I tried ice skating, and it was obviously a lot of fun. It did, however, require a lot of hard work. This is coming from someone who has had previous ice-skating and rollerblading experience. I enjoyed getting back on a rink and gliding. I had a cardio workout without even realising it. However, for beginners, it might take some time to get used to ice-skating, which is a good thing since consciously putting in effort to skate means greater calorie burn.

Some tips for beginners 

  • Practice makes perfect: Like I said before, I had prior experience with skating, and it was therefore not too difficult for me to get started. But practice is necessary, regardless. Saakha says that he realised this too and that’s why when they started the rink, they decided to provide unlimited timing for all patrons. For Rs 600, you get to skate for as long as you want. Still afraid to try? Well, they also provide coaches to teach you the basics. ‘‘There is a difference between learning and being an expert. The primary aim should be to learn and not become proficient overnight,” he says. 

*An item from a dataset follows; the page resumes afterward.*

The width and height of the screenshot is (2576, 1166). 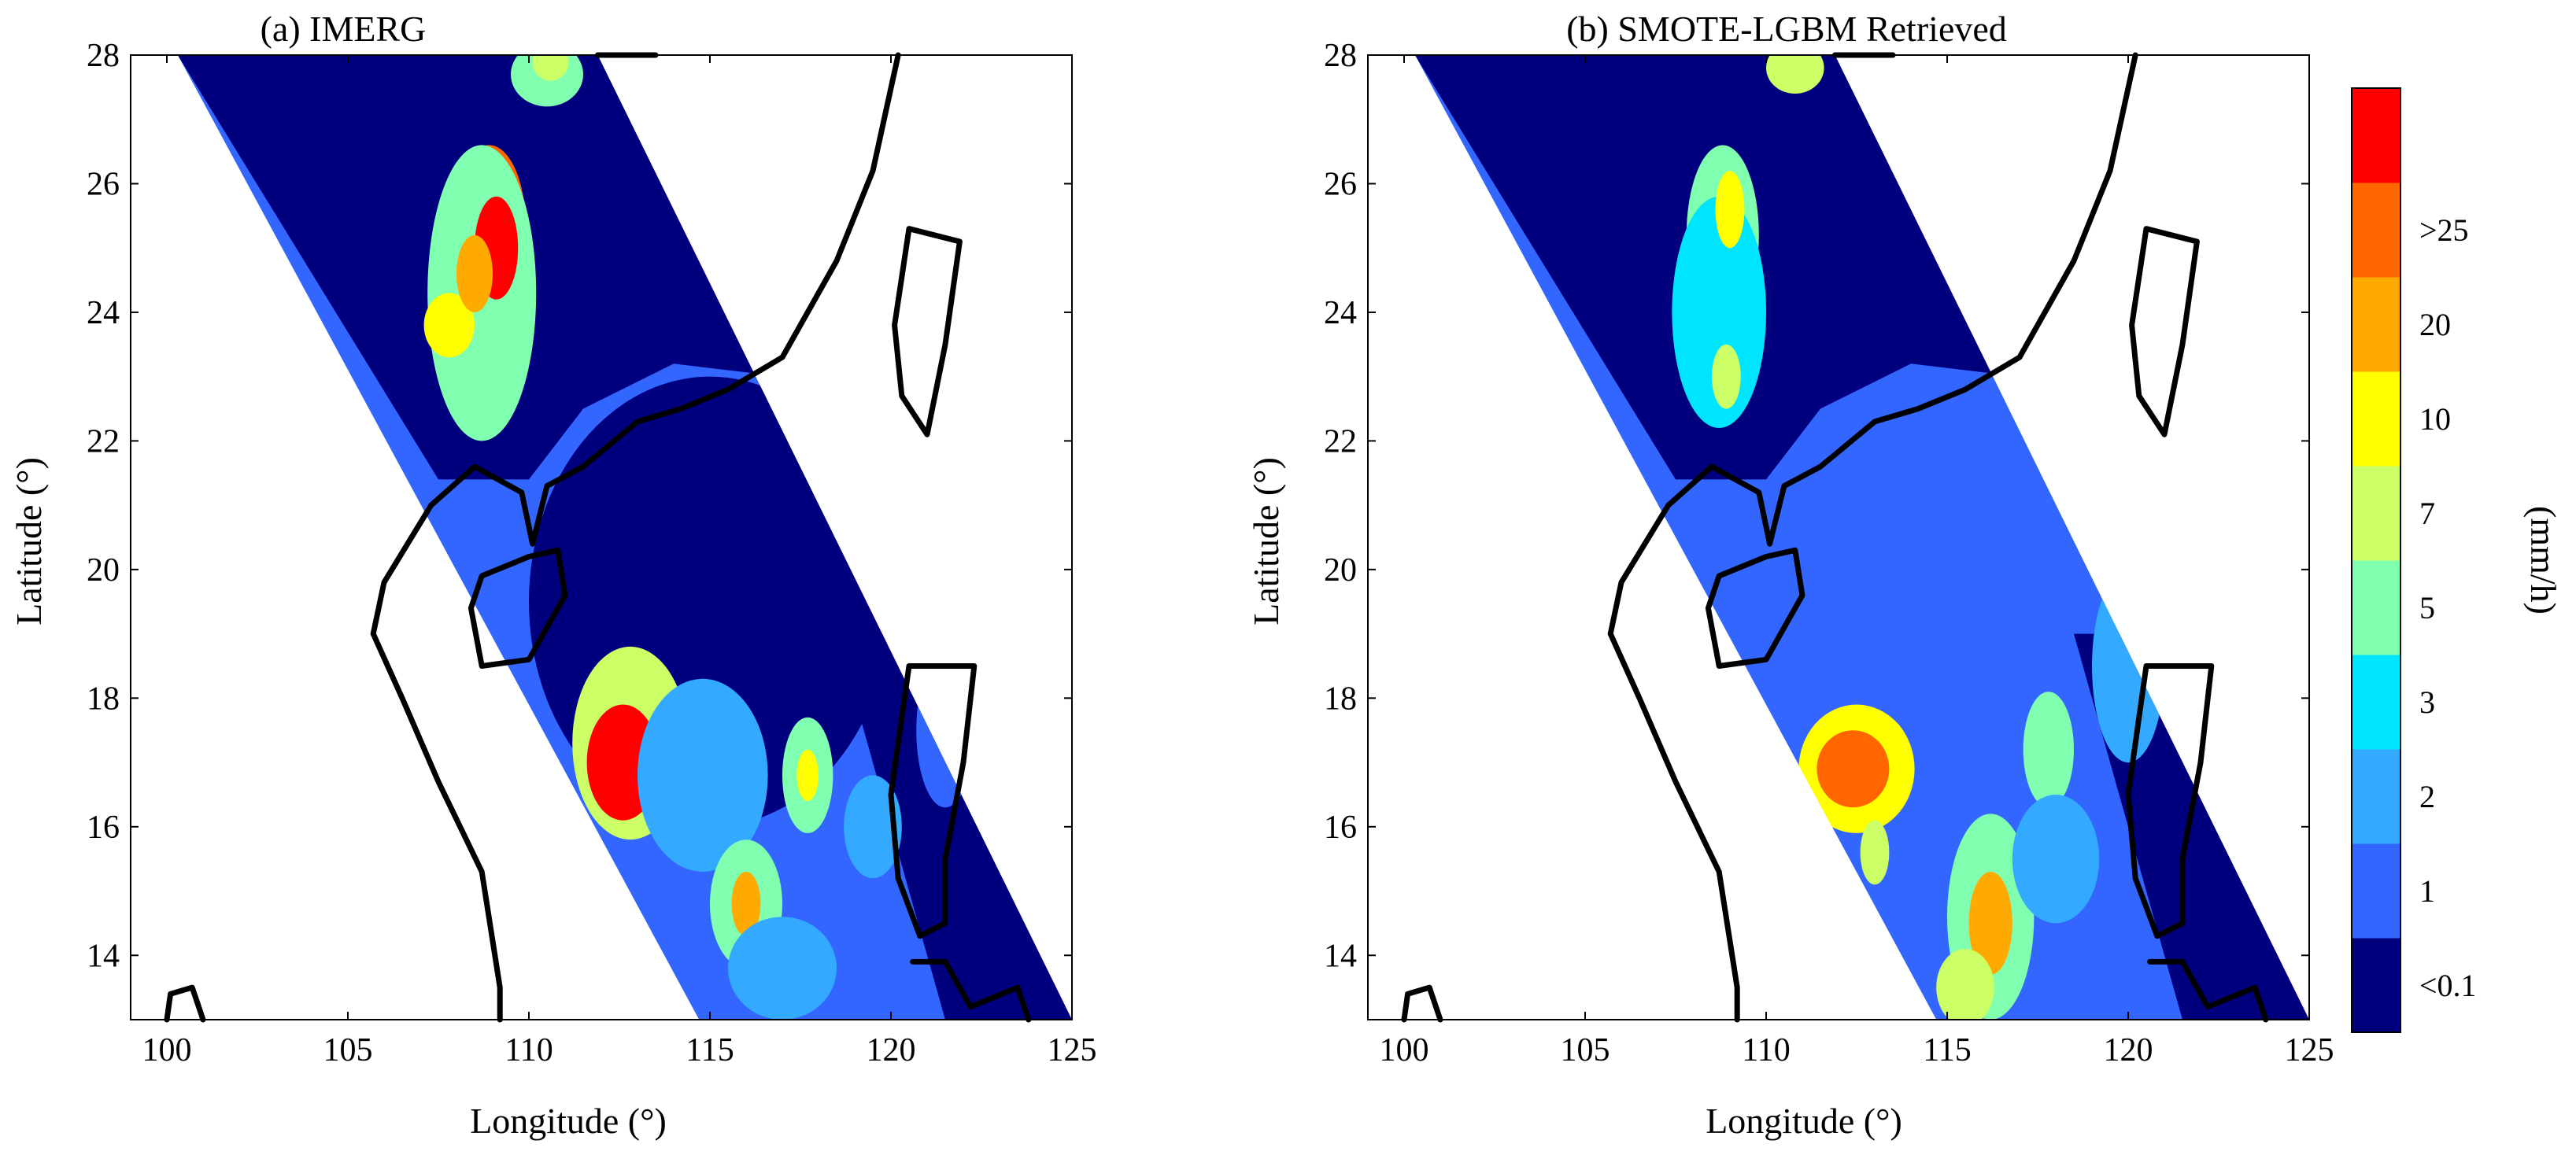 What do you see at coordinates (2427, 608) in the screenshot?
I see `colorbar-tick-label: 5` at bounding box center [2427, 608]. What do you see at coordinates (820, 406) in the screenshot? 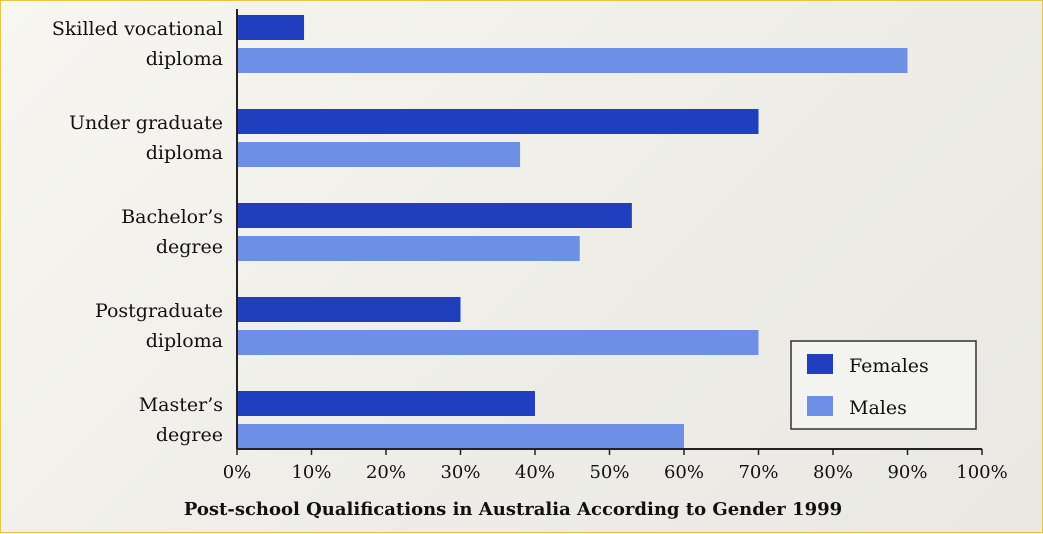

  • Get proper gear: It is imperative that you have proper gear while skating, and at KPM Skating Rink, with your one-time payment, you will be provided with a safety helmet and skating boots. You should get your own pair of socks, though. The experts there will also help you with your shoes, so make sure that you listen to their suggestions. 
  • Safety measures: An issue I have always had with ice-skating is the impact of falling down, which is really painful. Luckily, falling on synthetic ice, at least for me, was not extremely painful. Prevention is better than cure, of course, and most people fall when they skate stiffly. Avoid this by bending your knees for more control, and when you are about to fall, refrain from throwing your hands backward.
  • Take it slow: Remember that as with any other new workout, ice-skating requires that you invest some time to learn before you can start gliding.